In merito a quanto apparso sulle testate locali relativamente alla paventata carenza di Medici di Medicina Generale e alla questione del pensionamento del dott. Ferdinando Fioranelli, prevista per il 18 maggio 2026, l’Azienda Sanitaria Territoriale di Ancona ha attuato le procedure necessarie al fine di evitare ogni possibile criticità, atteso che il medico in questione ha in carico attualmente n.1.600 utenti. L’Azienda tiene ad informare correttamente la cittadinanza sui percorsi attuati al fine di scongiurare la diffusione di notizie fuorvianti, rendendo note le procedure che sono state seguite, nel rispetto delle normative vigenti.
Con nota dello scorso 28 aprile, l’Unità Operativa preposta (Direzione Amministrativa Territoriale) unitamente al Direttore di Distretto di Fabriano, hanno diramato formale interpello a tutti i MMg del Distretto di Fabriano per acquisire adesione volontaria ad aumenti di massimale fino a 1.800 scelte nel pieno rispetto del vigente Accordo integrativo regionale approvato con DGRM n.1390 del 11/08/2025.

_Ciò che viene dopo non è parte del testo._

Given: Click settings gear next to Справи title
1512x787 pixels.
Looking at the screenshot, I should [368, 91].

Con tale procedura la AST Ancona ha dato soluzione al problema dell’imminente pensionamento del dott. Fioranelli a Sassoferrato e pertanto non risponde assolutamente al vero che nel comune non vi sono più Medici di Medicina Generale che possano garantire assistenza, non esiste nessun allarmismo poiché ve ne sono già 3 in servizio con studio principale nel Comune di Sassoferrato, cui si aggiungeranno i 2 medici che hanno aderito all’aumento di massimale proposto. Questi 2 medici apriranno un secondo studio a Sassoferrato, garantendo la copertura assistenziale, comunque in attesa di nuove assunzioni.

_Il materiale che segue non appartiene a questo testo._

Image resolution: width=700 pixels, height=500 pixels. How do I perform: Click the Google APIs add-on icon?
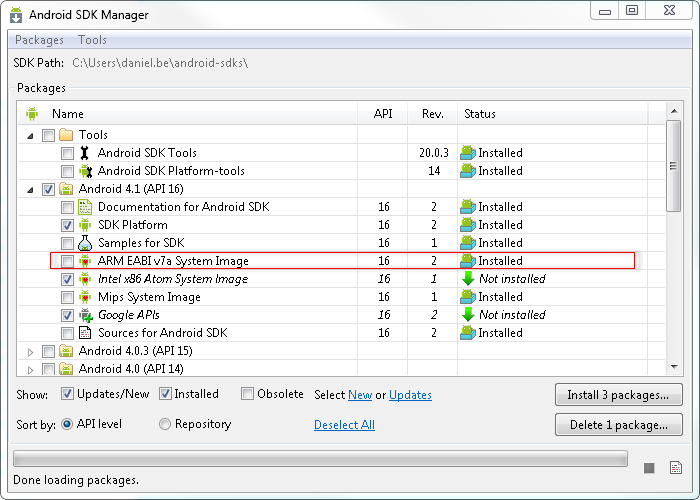[86, 315]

Sulla bocciatura della proposta pervenuta da un medico di Fabriano si precisa che la soluzione prevista dalle norme vigenti per risolvere situazioni di perdurante carenza assistenziale è stata pienamente adottata dall’Azienda, nel rispetto dell’articolo 26 comma 4 dell’AIR (Accordo Integrativo Regionale) vigente e in condizioni di economicità. Inoltre, nel progetto di che trattasi, nessun Medico di Medicina Generale di Fabriano si rendeva disponibile ad aprire un secondo ambulatorio a Sassoferrato con acquisizione in forma legale di utenti. Oltretutto, tale progetto avrebbe comportato per l’Azienda un notevole incremento dei costi non giustificati visto che lo stesso prevedeva il pagamento della quota oraria in aggiunta alla quota capitaria, oltre al costo del personale di segreteria a carico della AST di Ancona.